Sulforaphane attenuates lung fibrosis in bleomycin-induced pulmonary fibrosis via inhibition of TGF-β/Smad signaling

Sulforaphane(SFN) is a isothiocyanate that has chemoproventive, anti-inflammatory effects via NF-E2-related factor2 (Nrf2)-mediated induction of antioxidant/phase II enzymes. We evaluated the effects of sulforaphane on pulmonary fibrosis and profibrotic TGF-β/Smad signaling. Sulforaphane inhibited TGF-β-induced expression of fibronectin and collagen I in human pulmonary fibroblast cell lines (MRC-5 cells).

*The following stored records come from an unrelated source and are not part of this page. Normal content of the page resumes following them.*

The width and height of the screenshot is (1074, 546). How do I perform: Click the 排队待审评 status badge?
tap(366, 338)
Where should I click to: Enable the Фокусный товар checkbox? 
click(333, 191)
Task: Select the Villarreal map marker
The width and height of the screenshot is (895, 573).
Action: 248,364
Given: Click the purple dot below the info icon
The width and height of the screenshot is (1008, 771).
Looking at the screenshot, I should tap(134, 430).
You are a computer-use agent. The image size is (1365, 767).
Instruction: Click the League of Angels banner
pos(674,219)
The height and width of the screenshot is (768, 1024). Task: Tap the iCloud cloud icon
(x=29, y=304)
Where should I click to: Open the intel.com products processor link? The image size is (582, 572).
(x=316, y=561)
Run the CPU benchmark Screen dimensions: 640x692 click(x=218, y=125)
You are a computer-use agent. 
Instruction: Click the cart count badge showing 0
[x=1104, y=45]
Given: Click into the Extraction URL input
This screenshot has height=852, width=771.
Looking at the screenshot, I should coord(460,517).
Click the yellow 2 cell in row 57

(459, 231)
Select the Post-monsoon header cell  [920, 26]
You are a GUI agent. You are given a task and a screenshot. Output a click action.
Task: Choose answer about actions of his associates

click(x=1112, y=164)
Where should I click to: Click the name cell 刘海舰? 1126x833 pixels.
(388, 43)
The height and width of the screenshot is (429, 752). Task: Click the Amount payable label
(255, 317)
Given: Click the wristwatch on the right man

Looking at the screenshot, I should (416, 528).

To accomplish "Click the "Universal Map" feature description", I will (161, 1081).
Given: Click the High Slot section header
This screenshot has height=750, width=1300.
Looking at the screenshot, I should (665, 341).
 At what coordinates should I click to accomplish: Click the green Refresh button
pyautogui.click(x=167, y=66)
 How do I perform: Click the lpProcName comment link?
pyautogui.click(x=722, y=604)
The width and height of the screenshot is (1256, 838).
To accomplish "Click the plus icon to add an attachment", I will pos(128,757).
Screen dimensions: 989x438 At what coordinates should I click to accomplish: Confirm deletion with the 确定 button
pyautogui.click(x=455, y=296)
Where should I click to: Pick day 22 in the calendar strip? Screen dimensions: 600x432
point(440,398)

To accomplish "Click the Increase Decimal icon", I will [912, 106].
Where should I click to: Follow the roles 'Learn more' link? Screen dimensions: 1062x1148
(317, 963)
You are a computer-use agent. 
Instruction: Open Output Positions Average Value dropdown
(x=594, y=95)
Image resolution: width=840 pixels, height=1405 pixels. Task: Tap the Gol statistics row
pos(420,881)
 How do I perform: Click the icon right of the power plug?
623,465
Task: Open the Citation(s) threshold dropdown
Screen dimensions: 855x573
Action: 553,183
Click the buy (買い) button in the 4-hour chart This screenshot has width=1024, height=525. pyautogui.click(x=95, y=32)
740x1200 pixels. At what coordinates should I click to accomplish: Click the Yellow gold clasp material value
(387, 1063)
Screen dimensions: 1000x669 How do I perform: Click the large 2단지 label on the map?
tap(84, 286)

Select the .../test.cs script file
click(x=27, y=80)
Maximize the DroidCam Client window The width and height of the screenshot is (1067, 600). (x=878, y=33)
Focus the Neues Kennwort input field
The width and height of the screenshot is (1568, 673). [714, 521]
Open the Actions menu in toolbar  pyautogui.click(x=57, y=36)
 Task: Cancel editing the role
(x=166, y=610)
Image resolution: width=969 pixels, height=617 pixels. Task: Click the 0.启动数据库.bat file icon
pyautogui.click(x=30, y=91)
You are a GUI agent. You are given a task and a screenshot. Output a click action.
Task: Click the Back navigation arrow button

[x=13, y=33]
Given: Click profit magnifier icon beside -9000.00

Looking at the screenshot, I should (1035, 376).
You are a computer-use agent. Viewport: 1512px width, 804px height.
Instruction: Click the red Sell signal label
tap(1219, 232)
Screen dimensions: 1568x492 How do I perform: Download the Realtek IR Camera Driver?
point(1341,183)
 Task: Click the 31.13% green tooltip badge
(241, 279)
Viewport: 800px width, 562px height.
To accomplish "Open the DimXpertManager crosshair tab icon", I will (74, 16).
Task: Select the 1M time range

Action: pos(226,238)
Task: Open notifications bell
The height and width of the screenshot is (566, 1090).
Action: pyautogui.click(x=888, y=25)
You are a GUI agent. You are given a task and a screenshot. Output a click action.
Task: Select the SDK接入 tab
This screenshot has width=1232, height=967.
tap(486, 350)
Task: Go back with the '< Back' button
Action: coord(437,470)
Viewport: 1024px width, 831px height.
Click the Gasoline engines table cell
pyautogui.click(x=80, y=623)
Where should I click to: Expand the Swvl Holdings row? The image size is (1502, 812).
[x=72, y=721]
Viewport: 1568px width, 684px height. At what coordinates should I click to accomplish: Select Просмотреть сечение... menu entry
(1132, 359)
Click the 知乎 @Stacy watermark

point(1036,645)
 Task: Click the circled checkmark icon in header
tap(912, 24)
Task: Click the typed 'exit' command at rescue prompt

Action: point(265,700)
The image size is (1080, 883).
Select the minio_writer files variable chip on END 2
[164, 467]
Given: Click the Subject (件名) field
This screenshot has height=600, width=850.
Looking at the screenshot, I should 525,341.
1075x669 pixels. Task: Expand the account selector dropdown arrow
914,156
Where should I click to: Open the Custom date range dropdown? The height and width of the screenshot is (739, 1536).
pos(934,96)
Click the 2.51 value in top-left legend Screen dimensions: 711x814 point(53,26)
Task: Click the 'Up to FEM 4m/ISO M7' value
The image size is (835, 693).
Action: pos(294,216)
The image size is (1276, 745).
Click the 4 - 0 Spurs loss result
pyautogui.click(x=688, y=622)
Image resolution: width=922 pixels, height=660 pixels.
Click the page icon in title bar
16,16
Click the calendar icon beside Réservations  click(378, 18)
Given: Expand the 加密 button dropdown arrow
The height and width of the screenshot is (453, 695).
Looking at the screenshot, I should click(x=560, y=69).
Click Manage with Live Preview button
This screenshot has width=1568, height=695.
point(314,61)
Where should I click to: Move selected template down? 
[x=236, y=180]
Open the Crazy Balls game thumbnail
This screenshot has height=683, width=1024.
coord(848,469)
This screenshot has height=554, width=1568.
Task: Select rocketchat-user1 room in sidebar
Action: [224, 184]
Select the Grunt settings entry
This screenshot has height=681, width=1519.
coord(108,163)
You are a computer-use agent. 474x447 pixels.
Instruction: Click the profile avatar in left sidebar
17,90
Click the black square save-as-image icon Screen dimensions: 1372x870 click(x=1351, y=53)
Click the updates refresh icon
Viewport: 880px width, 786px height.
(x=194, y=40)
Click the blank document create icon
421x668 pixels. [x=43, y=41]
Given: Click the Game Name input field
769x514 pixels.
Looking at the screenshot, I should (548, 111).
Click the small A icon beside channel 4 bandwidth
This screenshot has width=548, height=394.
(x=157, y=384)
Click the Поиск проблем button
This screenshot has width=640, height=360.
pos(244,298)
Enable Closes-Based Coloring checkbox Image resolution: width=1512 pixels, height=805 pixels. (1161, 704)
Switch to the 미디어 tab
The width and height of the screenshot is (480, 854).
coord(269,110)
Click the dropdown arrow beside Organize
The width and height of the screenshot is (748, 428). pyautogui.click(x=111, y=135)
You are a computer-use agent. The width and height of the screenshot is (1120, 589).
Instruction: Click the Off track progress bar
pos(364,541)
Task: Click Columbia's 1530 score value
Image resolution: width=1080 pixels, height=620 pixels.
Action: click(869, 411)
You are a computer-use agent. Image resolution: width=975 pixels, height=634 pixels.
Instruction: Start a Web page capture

Sulforaphane suppressed TGF-β-induced phosphorylation of Smad2/3. C57BL/6 male-gender mice in each group (control, BLM, BLM+SFN) were treated with BLM or SFN for 4 weeks. And then mice lungs were analyzed with histology (H&E, trichrome stain), western blot for TGF-β, fibronectin. The histological changes demonstrated that BLM instillation induced severe destruction of lung structure and accumulation of collagen in mice lungs. SFN treatment attenuated BLM-induced fibrotic lesions and collagen accumulation (hydroxyproline assay) in mice lungs. BLM increased TGF-β and fibronectin protein expression in lung tissues which was downregulated by SFN treatment. These findings suggest SFN treatment attenuates pulmonary fibrosis via inhibition of TGF-β/Smad signaling.